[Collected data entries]
● ● ● ● ●

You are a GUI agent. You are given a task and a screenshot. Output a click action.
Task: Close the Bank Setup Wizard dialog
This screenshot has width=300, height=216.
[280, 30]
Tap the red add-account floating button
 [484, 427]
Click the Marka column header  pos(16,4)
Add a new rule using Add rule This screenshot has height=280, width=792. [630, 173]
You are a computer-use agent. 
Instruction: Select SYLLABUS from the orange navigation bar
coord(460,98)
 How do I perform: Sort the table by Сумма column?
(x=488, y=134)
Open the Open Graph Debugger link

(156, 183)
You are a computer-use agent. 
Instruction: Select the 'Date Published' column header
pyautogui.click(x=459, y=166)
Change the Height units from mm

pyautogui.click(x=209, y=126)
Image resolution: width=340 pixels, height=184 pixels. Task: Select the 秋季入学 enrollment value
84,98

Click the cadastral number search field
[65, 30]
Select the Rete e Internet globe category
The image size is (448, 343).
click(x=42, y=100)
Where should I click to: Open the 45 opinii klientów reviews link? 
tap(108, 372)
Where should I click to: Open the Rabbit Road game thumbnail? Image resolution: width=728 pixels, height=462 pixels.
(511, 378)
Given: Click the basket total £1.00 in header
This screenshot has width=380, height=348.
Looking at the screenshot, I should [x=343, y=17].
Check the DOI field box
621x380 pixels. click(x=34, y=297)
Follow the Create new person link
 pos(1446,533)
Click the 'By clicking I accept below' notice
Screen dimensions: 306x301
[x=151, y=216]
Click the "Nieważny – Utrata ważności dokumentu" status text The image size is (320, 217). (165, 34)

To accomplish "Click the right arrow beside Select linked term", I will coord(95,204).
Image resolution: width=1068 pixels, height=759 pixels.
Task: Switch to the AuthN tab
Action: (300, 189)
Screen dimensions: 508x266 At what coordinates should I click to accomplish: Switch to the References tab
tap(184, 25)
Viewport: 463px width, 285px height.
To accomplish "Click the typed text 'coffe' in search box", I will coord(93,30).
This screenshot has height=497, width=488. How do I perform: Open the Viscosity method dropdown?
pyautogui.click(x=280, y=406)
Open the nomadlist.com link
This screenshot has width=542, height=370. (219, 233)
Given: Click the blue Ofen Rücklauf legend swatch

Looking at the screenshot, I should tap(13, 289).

● ● ● ● ●

• [REQUIREMENT] Write out all the entries exactly.

• [ANSWER TO THE EXERCISE]
You are a GUI agent. You are given a task and a screenshot. Output a click action.
Task: Close the Bank Setup Wizard dialog
This screenshot has width=300, height=216.
[280, 30]
Tap the red add-account floating button
 [484, 427]
Click the Marka column header  pos(16,4)
Add a new rule using Add rule This screenshot has height=280, width=792. [630, 173]
You are a computer-use agent. 
Instruction: Select SYLLABUS from the orange navigation bar
coord(460,98)
 How do I perform: Sort the table by Сумма column?
(x=488, y=134)
Open the Open Graph Debugger link

(156, 183)
You are a computer-use agent. 
Instruction: Select the 'Date Published' column header
pyautogui.click(x=459, y=166)
Change the Height units from mm

pyautogui.click(x=209, y=126)
Image resolution: width=340 pixels, height=184 pixels. Task: Select the 秋季入学 enrollment value
84,98

Click the cadastral number search field
[65, 30]
Select the Rete e Internet globe category
The image size is (448, 343).
click(x=42, y=100)
Where should I click to: Open the 45 opinii klientów reviews link? 
tap(108, 372)
Where should I click to: Open the Rabbit Road game thumbnail? Image resolution: width=728 pixels, height=462 pixels.
(511, 378)
Given: Click the basket total £1.00 in header
This screenshot has width=380, height=348.
Looking at the screenshot, I should [x=343, y=17].
Check the DOI field box
621x380 pixels. click(x=34, y=297)
Follow the Create new person link
 pos(1446,533)
Click the 'By clicking I accept below' notice
Screen dimensions: 306x301
[x=151, y=216]
Click the "Nieważny – Utrata ważności dokumentu" status text The image size is (320, 217). (165, 34)

To accomplish "Click the right arrow beside Select linked term", I will coord(95,204).
Image resolution: width=1068 pixels, height=759 pixels.
Task: Switch to the AuthN tab
Action: (300, 189)
Screen dimensions: 508x266 At what coordinates should I click to accomplish: Switch to the References tab
tap(184, 25)
Viewport: 463px width, 285px height.
To accomplish "Click the typed text 'coffe' in search box", I will coord(93,30).
This screenshot has height=497, width=488. How do I perform: Open the Viscosity method dropdown?
pyautogui.click(x=280, y=406)
Open the nomadlist.com link
This screenshot has width=542, height=370. (219, 233)
Given: Click the blue Ofen Rücklauf legend swatch

Looking at the screenshot, I should tap(13, 289).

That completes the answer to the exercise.